Что-то внутри меня сейчас сломается. Я не могу больше спорить. Нет смысла.
– Давай заканчивать с этим, так будет лучше для нас обоих.
Я поворачиваюсь к массажному столу.
– Подожди, – останавливает меня он, – в этот раз не на стол. Я смотрел в Интернете. Для зачатия есть более подходящие позы. Смотри.
Зажав шприц в зубах, он опускается на четвереньки на ковер, прямо передо мной.
– Сделай вот так, – велит он. – Вот так, молодец.
Смотрю на полосатый ковер, перечисляя про себя цвета: серый, зеленый, ржавый, золотой, оранжевый. Серый, зеленый, ржавый, золотой, оранжевый. Ничего не происходит.

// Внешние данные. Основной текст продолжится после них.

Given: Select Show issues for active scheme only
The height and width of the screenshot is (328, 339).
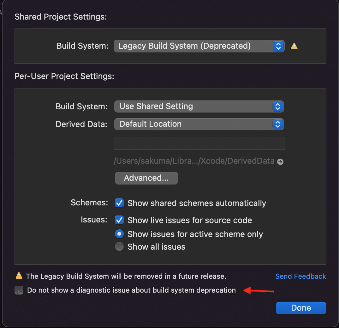Looking at the screenshot, I should click(x=119, y=234).

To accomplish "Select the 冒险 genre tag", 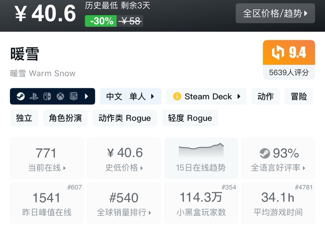I will tap(299, 96).
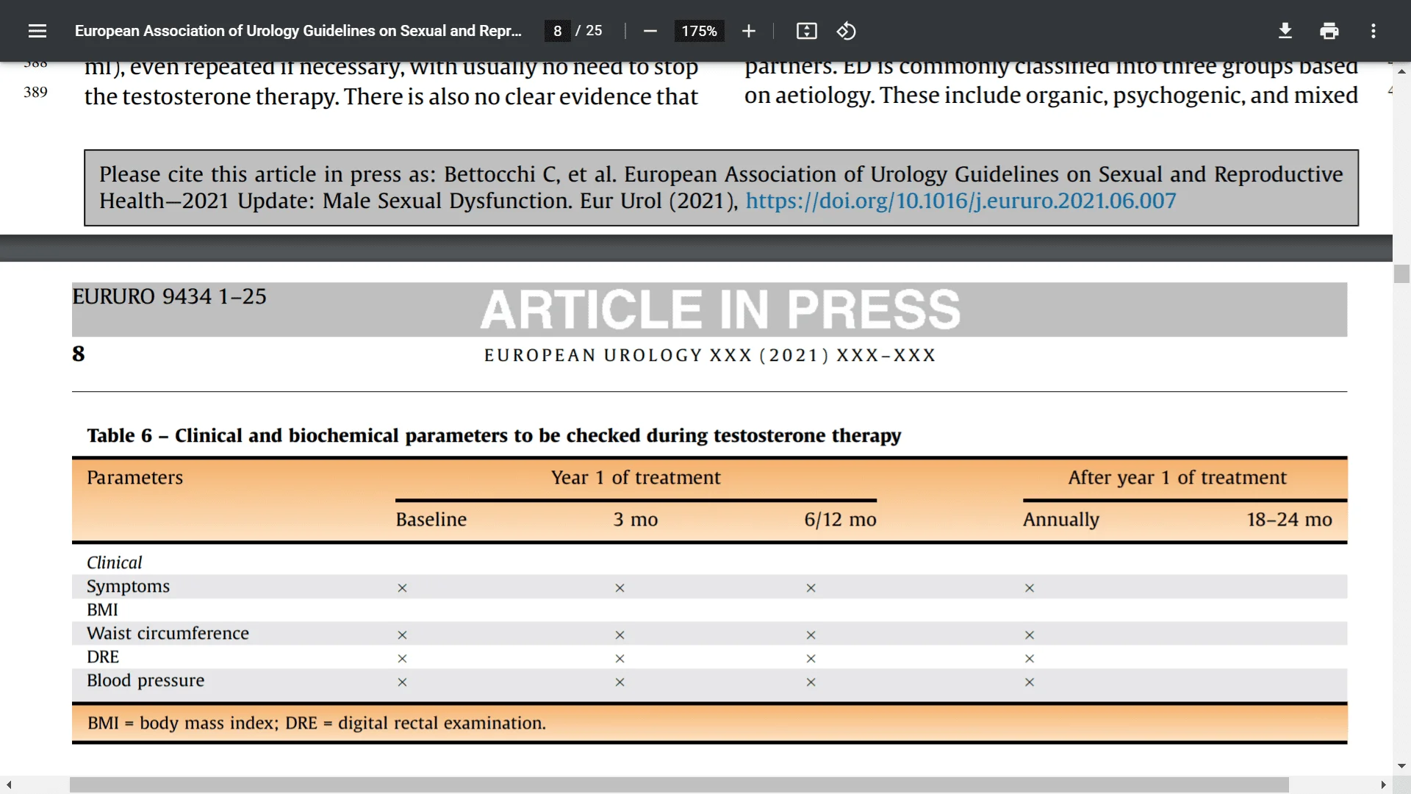Click the more options menu icon
This screenshot has width=1411, height=794.
[1374, 31]
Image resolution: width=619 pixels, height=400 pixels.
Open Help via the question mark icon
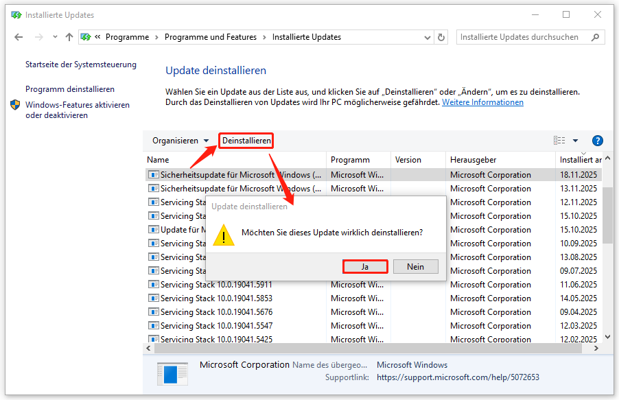pyautogui.click(x=597, y=140)
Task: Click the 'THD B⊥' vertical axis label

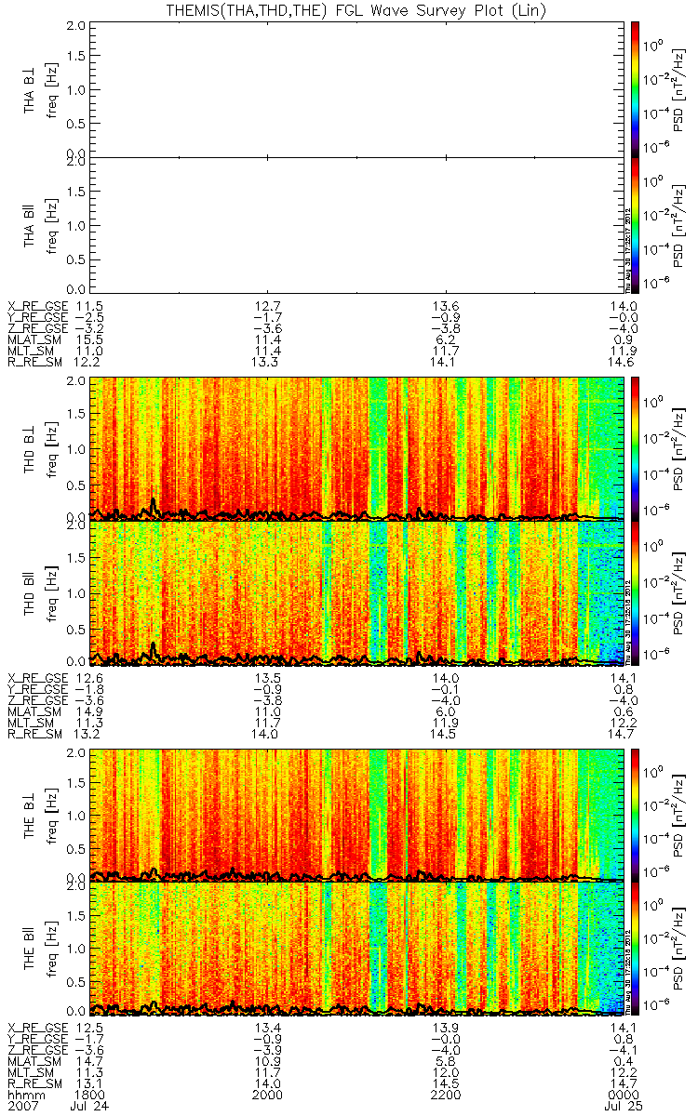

Я не чувствую, как его руки поднимают полы домашнего халата, который он заставил меня надеть, когда моя одежда стала доставлять ему слишком много неудобств. Чего он ждет?
Одну секунду, одно восхитительное мгновение, мне кажется, что он умер, что, обернувшись, я увижу его лежащим на полу, холодным и серым, с пустым взглядом.
– Как-то неправильно, – раздраженно ворчит он. – Давай-ка немного поимпровизируем. Наклонись, обопрись на локти. Нет, не… да, вот так. Прекрасно. А теперь прогни спину, приподними зад. Вот так. Идеально.
Серый, зеленый, ржавый, золотой, оранжевый. Серый, зеленый, ржавый, золотой, оранжевый.
Вокруг воцаряется темнота. Поворачиваю голову и вижу лишь ткань. Ноги и спину обдувает сквозняк. Он задрал халат, забросил его мне на голову. Начинаю беззвучно плакать.
– Постой! Ты смотрел в Интернете про сперматозоиды? – лепечу я едва различимо. – Четыре раза в день – гораздо меньше вероятность успеха, чем раз в два дня. Я не вру.
Он не отвечает.
Чувствую, как в меня что-то тыкается. Не шприц, что-то мягче.
– Пожалуйста, остановись, – умоляю я. – В этом нет смысла, нужен перерыв после прошлого раза. Ничего не выйдет! Ты меня слушаешь? Клянусь, я говорю правду!
Сзади раздаются тяжелые хриплые вздохи. Я закрываю глаза, готовясь к шприцу, вжимаю лицо в руки. Проходят секунды – не знаю сколько. Я забыла, как измеряется скорость ускользающей от меня жизни.
В конце концов, когда терпеть уже нет сил, я поднимаю голову и поворачиваюсь. Он стоит у двери, в руке пистолет. Низ рубашки заляпан кровью.
– Что…
Он кидается на меня через всю комнату:
– Сука! Злобная сука!
Вижу над собой пистолет, рука стремительно опускается. Меня пронзает вспышка боли, ничего не оставляющая после себя.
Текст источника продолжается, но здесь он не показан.